_Task instructions_.
Retype the records below verbatim, starting with the line that contains "Viewport: 699px width, 389px height." and continuing through the end of the records. Omit the pictures from your answer.

_Records from a dataset_.
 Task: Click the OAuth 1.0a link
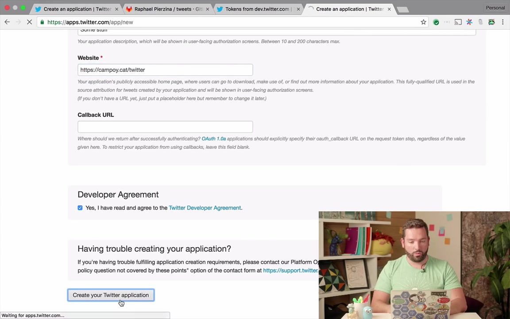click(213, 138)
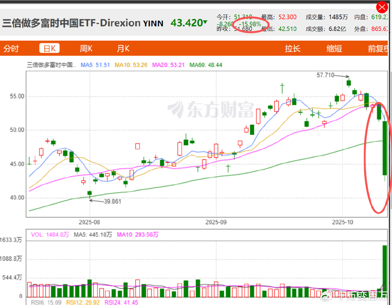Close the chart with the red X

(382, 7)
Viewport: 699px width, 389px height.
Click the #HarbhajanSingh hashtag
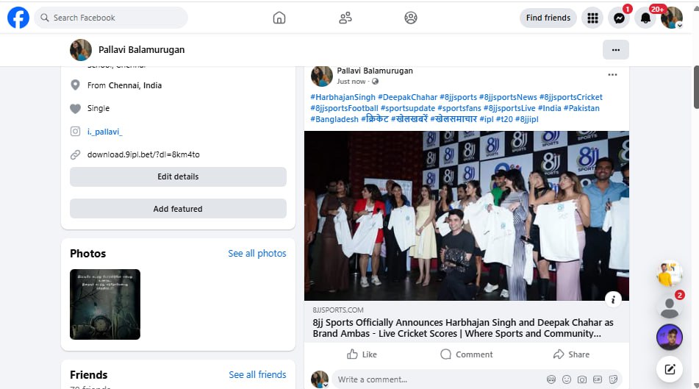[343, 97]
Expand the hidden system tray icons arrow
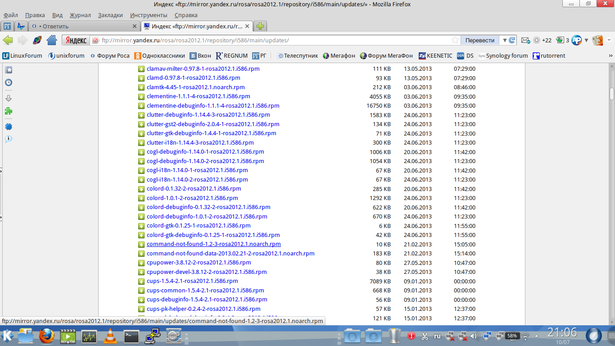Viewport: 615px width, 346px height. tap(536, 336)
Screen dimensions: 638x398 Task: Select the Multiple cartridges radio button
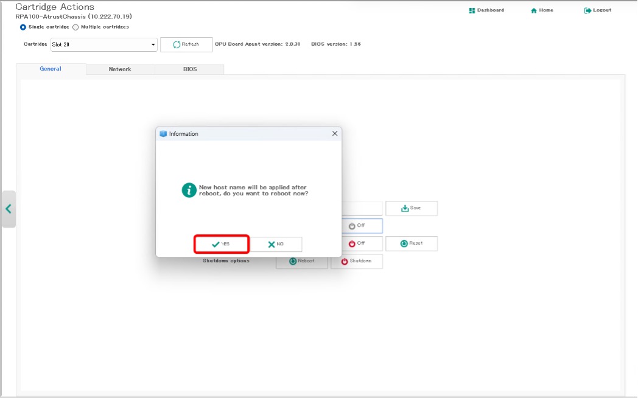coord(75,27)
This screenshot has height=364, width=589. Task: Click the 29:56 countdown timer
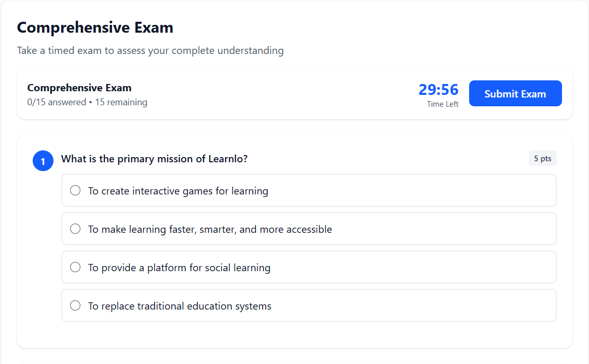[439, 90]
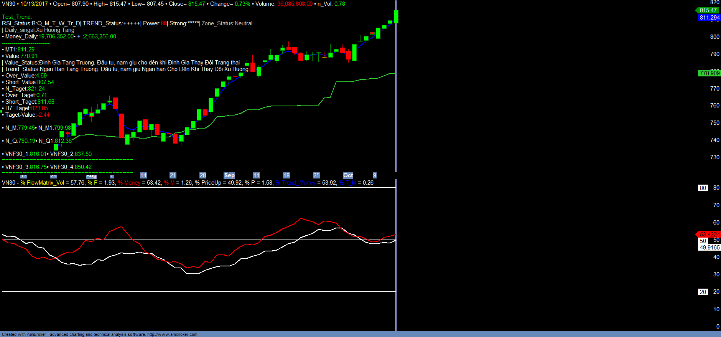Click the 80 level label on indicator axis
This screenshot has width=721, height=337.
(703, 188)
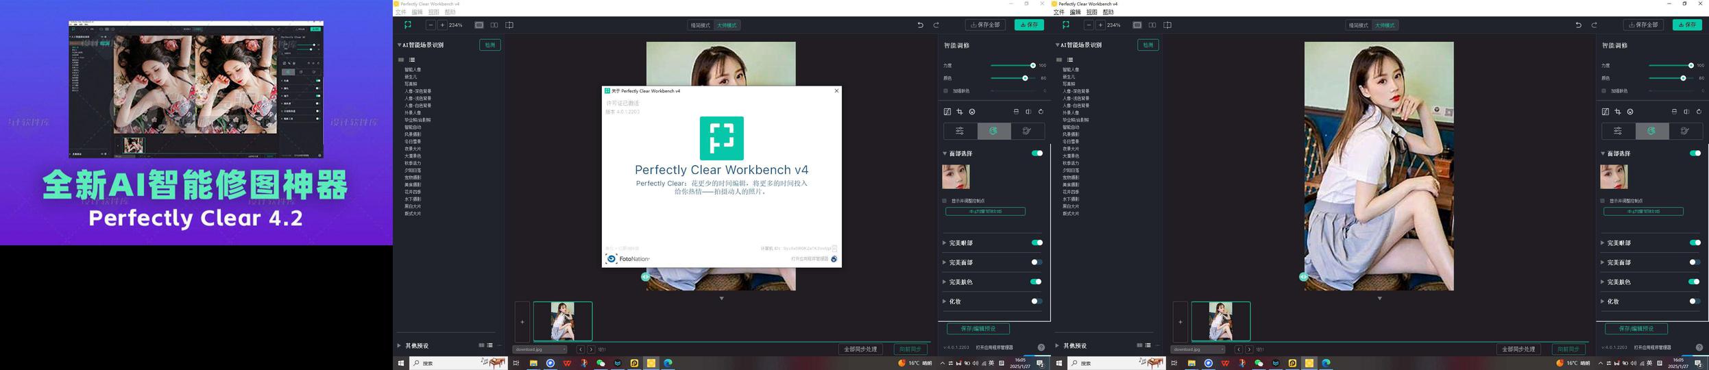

_Final result_.
Viewport: 699px width, 389px height.
Click the #HarbhajanSingh hashtag
[343, 97]
Expand the hidden system tray icons arrow
Viewport: 615px width, 346px height. tap(536, 336)
Screen dimensions: 638x398 Task: Select the Multiple cartridges radio button
coord(75,27)
This screenshot has height=364, width=589. Task: Click the 29:56 countdown timer
[439, 90]
Click the 80 level label on indicator axis
This screenshot has width=721, height=337.
(703, 188)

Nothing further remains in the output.